[Entries taken from a collection]
= = =

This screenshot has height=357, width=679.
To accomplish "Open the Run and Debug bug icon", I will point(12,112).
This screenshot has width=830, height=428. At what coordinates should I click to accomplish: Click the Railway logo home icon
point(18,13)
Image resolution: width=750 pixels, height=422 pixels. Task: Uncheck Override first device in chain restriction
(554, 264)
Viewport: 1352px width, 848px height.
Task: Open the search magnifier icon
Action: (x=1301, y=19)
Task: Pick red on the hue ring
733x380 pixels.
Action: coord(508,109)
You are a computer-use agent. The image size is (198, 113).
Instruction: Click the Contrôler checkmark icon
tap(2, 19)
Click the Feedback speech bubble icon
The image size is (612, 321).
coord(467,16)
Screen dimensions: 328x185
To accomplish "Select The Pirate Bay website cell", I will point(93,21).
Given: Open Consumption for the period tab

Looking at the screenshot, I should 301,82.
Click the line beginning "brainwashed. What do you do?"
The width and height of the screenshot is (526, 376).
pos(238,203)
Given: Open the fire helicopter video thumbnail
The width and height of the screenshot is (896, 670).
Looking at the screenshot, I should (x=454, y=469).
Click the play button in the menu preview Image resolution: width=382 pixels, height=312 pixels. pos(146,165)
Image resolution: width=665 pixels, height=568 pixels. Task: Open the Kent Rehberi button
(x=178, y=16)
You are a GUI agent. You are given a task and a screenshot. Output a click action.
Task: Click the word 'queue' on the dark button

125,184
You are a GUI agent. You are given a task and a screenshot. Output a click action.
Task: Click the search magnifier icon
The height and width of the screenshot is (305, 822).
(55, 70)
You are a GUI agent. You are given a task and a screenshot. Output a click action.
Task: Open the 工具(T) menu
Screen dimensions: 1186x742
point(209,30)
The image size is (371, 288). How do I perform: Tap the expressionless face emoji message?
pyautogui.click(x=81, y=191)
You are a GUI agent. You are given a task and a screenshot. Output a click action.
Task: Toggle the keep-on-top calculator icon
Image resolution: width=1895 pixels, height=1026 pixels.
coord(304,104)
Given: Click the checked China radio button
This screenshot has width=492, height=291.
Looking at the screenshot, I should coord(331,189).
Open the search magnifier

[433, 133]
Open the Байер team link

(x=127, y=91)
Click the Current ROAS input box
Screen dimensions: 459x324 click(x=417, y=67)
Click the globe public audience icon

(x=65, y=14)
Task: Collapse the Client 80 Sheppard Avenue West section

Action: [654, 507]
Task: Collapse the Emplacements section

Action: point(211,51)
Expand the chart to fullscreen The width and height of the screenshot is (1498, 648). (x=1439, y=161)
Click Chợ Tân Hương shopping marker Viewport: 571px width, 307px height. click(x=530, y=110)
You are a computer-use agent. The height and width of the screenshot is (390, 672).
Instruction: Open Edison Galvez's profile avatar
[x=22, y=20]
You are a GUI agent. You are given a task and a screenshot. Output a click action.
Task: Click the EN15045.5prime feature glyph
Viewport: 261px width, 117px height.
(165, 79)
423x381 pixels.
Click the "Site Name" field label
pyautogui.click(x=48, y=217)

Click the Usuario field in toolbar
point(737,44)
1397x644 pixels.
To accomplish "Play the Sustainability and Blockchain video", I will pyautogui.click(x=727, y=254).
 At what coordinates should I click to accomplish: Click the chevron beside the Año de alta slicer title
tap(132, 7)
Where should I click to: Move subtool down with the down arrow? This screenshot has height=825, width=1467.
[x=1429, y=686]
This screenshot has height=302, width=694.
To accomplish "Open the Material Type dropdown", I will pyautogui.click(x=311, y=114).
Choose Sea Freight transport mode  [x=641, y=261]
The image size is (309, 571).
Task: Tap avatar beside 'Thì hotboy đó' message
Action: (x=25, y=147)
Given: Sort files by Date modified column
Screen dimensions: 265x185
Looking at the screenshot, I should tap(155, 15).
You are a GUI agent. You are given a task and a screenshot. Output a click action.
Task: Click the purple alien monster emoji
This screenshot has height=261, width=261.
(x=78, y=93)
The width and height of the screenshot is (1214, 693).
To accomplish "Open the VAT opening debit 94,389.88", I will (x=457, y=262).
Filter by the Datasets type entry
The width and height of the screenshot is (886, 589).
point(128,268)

= = =

Your goal =
The records above are to be set down again exactly as written.

Written answer =
This screenshot has height=357, width=679.
To accomplish "Open the Run and Debug bug icon", I will point(12,112).
This screenshot has width=830, height=428. At what coordinates should I click to accomplish: Click the Railway logo home icon
point(18,13)
Image resolution: width=750 pixels, height=422 pixels. Task: Uncheck Override first device in chain restriction
(554, 264)
Viewport: 1352px width, 848px height.
Task: Open the search magnifier icon
Action: (x=1301, y=19)
Task: Pick red on the hue ring
733x380 pixels.
Action: coord(508,109)
You are a computer-use agent. The image size is (198, 113).
Instruction: Click the Contrôler checkmark icon
tap(2, 19)
Click the Feedback speech bubble icon
The image size is (612, 321).
coord(467,16)
Screen dimensions: 328x185
To accomplish "Select The Pirate Bay website cell", I will point(93,21).
Given: Open Consumption for the period tab

Looking at the screenshot, I should 301,82.
Click the line beginning "brainwashed. What do you do?"
The width and height of the screenshot is (526, 376).
pos(238,203)
Given: Open the fire helicopter video thumbnail
The width and height of the screenshot is (896, 670).
Looking at the screenshot, I should (x=454, y=469).
Click the play button in the menu preview Image resolution: width=382 pixels, height=312 pixels. pos(146,165)
Image resolution: width=665 pixels, height=568 pixels. Task: Open the Kent Rehberi button
(x=178, y=16)
You are a GUI agent. You are given a task and a screenshot. Output a click action.
Task: Click the word 'queue' on the dark button

125,184
You are a GUI agent. You are given a task and a screenshot. Output a click action.
Task: Click the search magnifier icon
The height and width of the screenshot is (305, 822).
(55, 70)
You are a GUI agent. You are given a task and a screenshot. Output a click action.
Task: Open the 工具(T) menu
Screen dimensions: 1186x742
point(209,30)
The image size is (371, 288). How do I perform: Tap the expressionless face emoji message?
pyautogui.click(x=81, y=191)
You are a GUI agent. You are given a task and a screenshot. Output a click action.
Task: Toggle the keep-on-top calculator icon
Image resolution: width=1895 pixels, height=1026 pixels.
coord(304,104)
Given: Click the checked China radio button
This screenshot has width=492, height=291.
Looking at the screenshot, I should coord(331,189).
Open the search magnifier

[433, 133]
Open the Байер team link

(x=127, y=91)
Click the Current ROAS input box
Screen dimensions: 459x324 click(x=417, y=67)
Click the globe public audience icon

(x=65, y=14)
Task: Collapse the Client 80 Sheppard Avenue West section

Action: [654, 507]
Task: Collapse the Emplacements section

Action: point(211,51)
Expand the chart to fullscreen The width and height of the screenshot is (1498, 648). (x=1439, y=161)
Click Chợ Tân Hương shopping marker Viewport: 571px width, 307px height. click(x=530, y=110)
You are a computer-use agent. The height and width of the screenshot is (390, 672).
Instruction: Open Edison Galvez's profile avatar
[x=22, y=20]
You are a GUI agent. You are given a task and a screenshot. Output a click action.
Task: Click the EN15045.5prime feature glyph
Viewport: 261px width, 117px height.
(165, 79)
423x381 pixels.
Click the "Site Name" field label
pyautogui.click(x=48, y=217)

Click the Usuario field in toolbar
point(737,44)
1397x644 pixels.
To accomplish "Play the Sustainability and Blockchain video", I will pyautogui.click(x=727, y=254).
 At what coordinates should I click to accomplish: Click the chevron beside the Año de alta slicer title
tap(132, 7)
Where should I click to: Move subtool down with the down arrow? This screenshot has height=825, width=1467.
[x=1429, y=686]
This screenshot has height=302, width=694.
To accomplish "Open the Material Type dropdown", I will pyautogui.click(x=311, y=114).
Choose Sea Freight transport mode  [x=641, y=261]
The image size is (309, 571).
Task: Tap avatar beside 'Thì hotboy đó' message
Action: (x=25, y=147)
Given: Sort files by Date modified column
Screen dimensions: 265x185
Looking at the screenshot, I should tap(155, 15).
You are a GUI agent. You are given a task and a screenshot. Output a click action.
Task: Click the purple alien monster emoji
This screenshot has height=261, width=261.
(x=78, y=93)
The width and height of the screenshot is (1214, 693).
To accomplish "Open the VAT opening debit 94,389.88", I will (x=457, y=262).
Filter by the Datasets type entry
The width and height of the screenshot is (886, 589).
point(128,268)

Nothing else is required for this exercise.